/ 4 June 2010

Home-grown chick lit a winter cuddle

Trinity on Air
by Fiona Snyckers (Jonathan Ball)

Times are tough for those looking for employment in the media world and no one knows this better than Trinity Luhabe, star of South African author Fiona Snyckers’s popular debut novel Trinity Rising. Returning to Mzansi after a two-year stint in London, Trinity spends five fruitless months job-hunting.

After applying everywhere from Business Day to YOU magazine she’s close to despair when a chance appearance on a radio talk show, and her own stubborn persistence, launch her out of her part-time job (as a children’s entertainer at the Bridles Steakhouse in Bryanston. There’s a costume involved) and into the newsroom of Jozi Talks. She’s on the traffic desk for now, but just knows that one day she’ll have her own talk show.

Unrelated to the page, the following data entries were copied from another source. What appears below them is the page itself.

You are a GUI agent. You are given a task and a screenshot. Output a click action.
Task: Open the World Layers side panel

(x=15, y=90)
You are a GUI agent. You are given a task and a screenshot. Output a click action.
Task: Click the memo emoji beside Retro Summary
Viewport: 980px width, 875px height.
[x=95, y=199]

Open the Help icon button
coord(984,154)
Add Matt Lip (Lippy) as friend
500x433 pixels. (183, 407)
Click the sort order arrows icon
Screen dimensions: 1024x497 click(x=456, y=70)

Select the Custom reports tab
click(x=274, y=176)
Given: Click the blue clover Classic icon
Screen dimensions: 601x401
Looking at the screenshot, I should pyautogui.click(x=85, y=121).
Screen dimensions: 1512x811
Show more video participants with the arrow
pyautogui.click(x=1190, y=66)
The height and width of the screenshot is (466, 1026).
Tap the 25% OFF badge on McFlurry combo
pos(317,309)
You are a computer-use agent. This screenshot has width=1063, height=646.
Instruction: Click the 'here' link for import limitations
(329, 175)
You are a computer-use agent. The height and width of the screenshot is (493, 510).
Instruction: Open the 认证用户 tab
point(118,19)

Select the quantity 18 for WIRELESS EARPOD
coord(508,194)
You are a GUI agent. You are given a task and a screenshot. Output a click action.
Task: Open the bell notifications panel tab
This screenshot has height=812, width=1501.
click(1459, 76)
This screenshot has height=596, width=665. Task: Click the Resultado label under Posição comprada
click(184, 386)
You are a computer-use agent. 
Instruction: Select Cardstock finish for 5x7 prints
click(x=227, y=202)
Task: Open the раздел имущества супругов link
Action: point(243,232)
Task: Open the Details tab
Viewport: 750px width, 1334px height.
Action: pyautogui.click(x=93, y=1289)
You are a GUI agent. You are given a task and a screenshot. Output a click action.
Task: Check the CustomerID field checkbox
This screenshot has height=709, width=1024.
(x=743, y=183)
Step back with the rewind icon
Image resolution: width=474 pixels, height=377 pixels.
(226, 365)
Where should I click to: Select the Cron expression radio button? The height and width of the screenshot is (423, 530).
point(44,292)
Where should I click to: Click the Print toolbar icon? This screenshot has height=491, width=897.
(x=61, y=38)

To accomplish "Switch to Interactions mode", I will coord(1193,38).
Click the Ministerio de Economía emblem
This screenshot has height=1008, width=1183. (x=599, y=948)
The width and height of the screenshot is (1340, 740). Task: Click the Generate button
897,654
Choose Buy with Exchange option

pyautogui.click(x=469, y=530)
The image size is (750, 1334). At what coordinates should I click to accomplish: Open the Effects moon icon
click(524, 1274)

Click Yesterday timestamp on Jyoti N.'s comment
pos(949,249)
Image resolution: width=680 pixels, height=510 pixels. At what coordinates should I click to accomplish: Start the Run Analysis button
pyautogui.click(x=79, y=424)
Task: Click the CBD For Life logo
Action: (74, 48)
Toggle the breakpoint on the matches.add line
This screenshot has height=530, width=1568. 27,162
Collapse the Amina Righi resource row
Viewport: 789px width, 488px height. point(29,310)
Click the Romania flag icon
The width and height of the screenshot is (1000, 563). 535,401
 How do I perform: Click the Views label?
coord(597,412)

Trinity on Air takes place four years after the events of Trinity Rising, which means you don’t need to read the first book to know what’s going on — and there’s plenty of background information given, anyway. Trinity herself is much the same: a little older, but with the same charming ditziness and cheerful optimism. She needs this sunny outlook when it comes to dealing with the men in her life: Ethan, the Perfect Boyfriend; her irrepressible brothers; and the sudden reappearance of her ex, Farouk van der Linde.

Chick lit (delightfully politically correct for a genre of fiction that concerns itself with modern women’s issues in a light-hearted and humorous way and easily identified by the curvy typeface and arty graphic on the pastel-hued front cover) has been relatively absent on the South African book scene so far — and it seems as though Snyckers has found an exploitable gap in the market. Many who turn up their noses at ordinary chick lit may find themselves enjoying the Trinity books.

What makes them special is that they’re both the same as and completely different from the Western chick lit novels we are used to: the same because many of the central themes are universal (men, clothes, jobs, family, friends), but different in that it is so completely South African. Where else would you come across this statement, as Trinity despairs over her inability to secure gainful employment: “I can’t understand it. I’m black for God’s sake. And a woman. Shouldn’t I be CEO of a company by now?”

The book is full of such home-grown details — minibus taxis, interracial relationships and discussions of modern applications of lobola over dinner.

Snyckers’s writing is engaging, realistic and in parts so funny you will find yourself laughing out loud. But this is not to say the book is entirely froth without substance: issues such as racial stereotyping make an appearance too.

One minor criticism is that it’s practically unheard of for radio newbies to work during daylight hours, never mind a junior traffic reporter swanning into work at around 7.30 or 8am, as Trinity is fond of doing. But Snyckers makes up for this tiny factual deviation with her liberal sprinkling of pop culture references throughout the text: “… today I’m Wonder Woman. I’d talk to Rob Pattinson himself right now if he walked past.”

Get yourself a blanket, some hot chocolate and a sunny spot to curl up in and immerse yourself in Trinity’s world.